Suicida in cella fermato per omicidio della moglie

Pubblicato

del

Era nel carcere di Terni perché accusato di avere ucciso a coltellate, giovedì, la moglie, Xhafer Uruci, albanese di 62 anni, che stamani è stato trovato impiccato nella sua cella, occupata da solo, con un lenzuolo annodato alle sbarre. Gli inquirenti non hanno dubbi che si sia trattato di un suicidio ma è stata comunque avviata un’indagine. Compiuto prima che fosse fissata l’udienza per esaminare la richiesta della Procura di convalidare il fermo per il reato omicidio volontario aggravato.
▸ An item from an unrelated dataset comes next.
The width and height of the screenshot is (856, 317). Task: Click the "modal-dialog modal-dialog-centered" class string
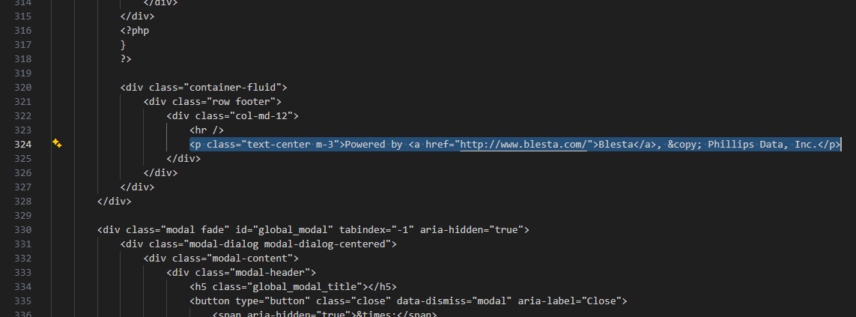pos(287,244)
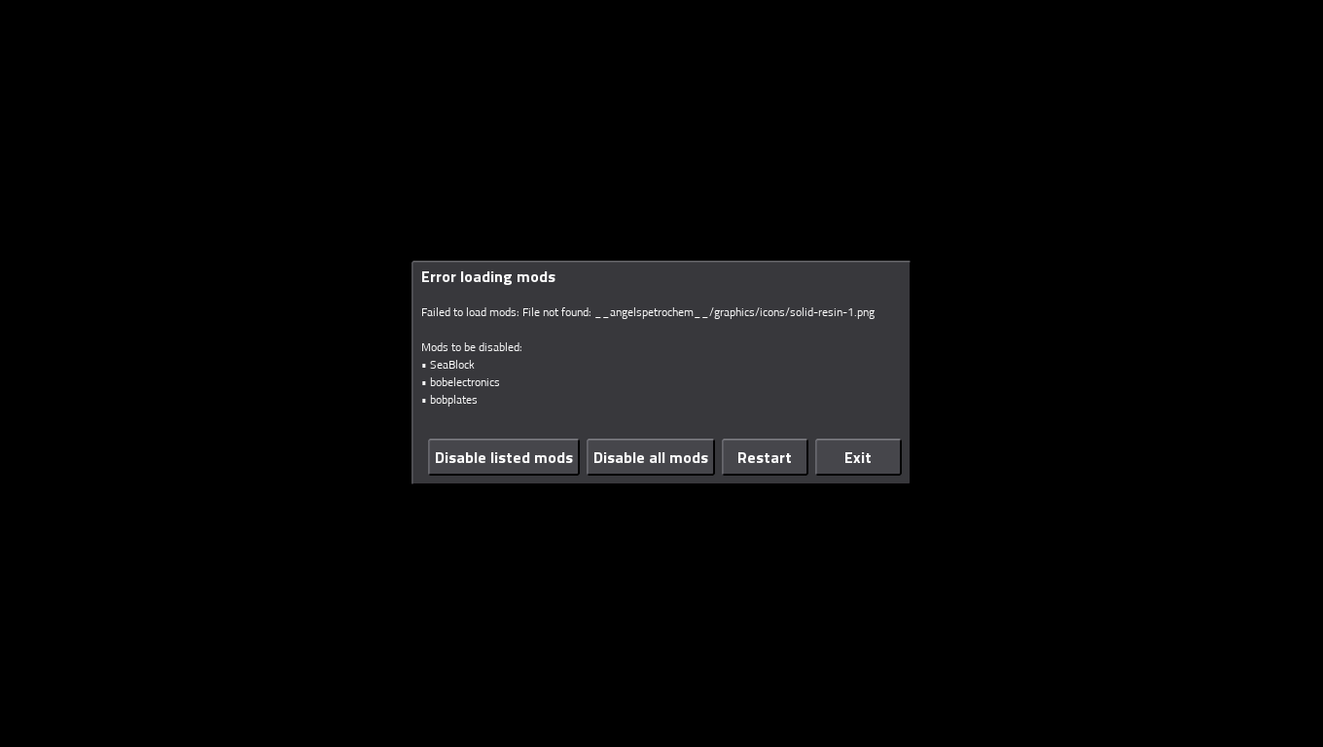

Uruci era stato bloccato subito dopo il delitto nella stessa abitazione dove viveva con la moglie Zenepe, 56 anni, anche lei originaria dell’Albania raggiunta da diverse coltellate alla parte alta del corpo dopo l’ennesima lite.

Nell’interrogatorio davanti agli inquirenti l’uomo, aveva chiesto scusa ed era apparso molto confuso. Le indagini avevano portato a ritenere che fosse stato lui l’autore dell’omicidio e quindi era stato rinchiuso in carcere nella notte tra giovedì e venerdì. Nella struttura si trovava in una cella definita di transito in attesa dell’udienza davanti al gip, come prevede la procedura. Aveva già incontrato lo psicologo. Nelle prime ore della mattina di oggi uno degli agenti della polizia penitenziaria che aveva fatto il normale giro di controllo ha sentito un rumore. Ha così trovato impiccato Uruci e vani sono stati i soccorsi nonostante la vicinanza della cella all’infermeria. “Mi chiedo, come mai questa persona non era tenuta sotto stretta sorveglianza, a meno di due giorni dal grave fatto di sangue” ha detto l’avvocato Giorgio Cerquetti, difensore d’ufficio del sessantaduenne”.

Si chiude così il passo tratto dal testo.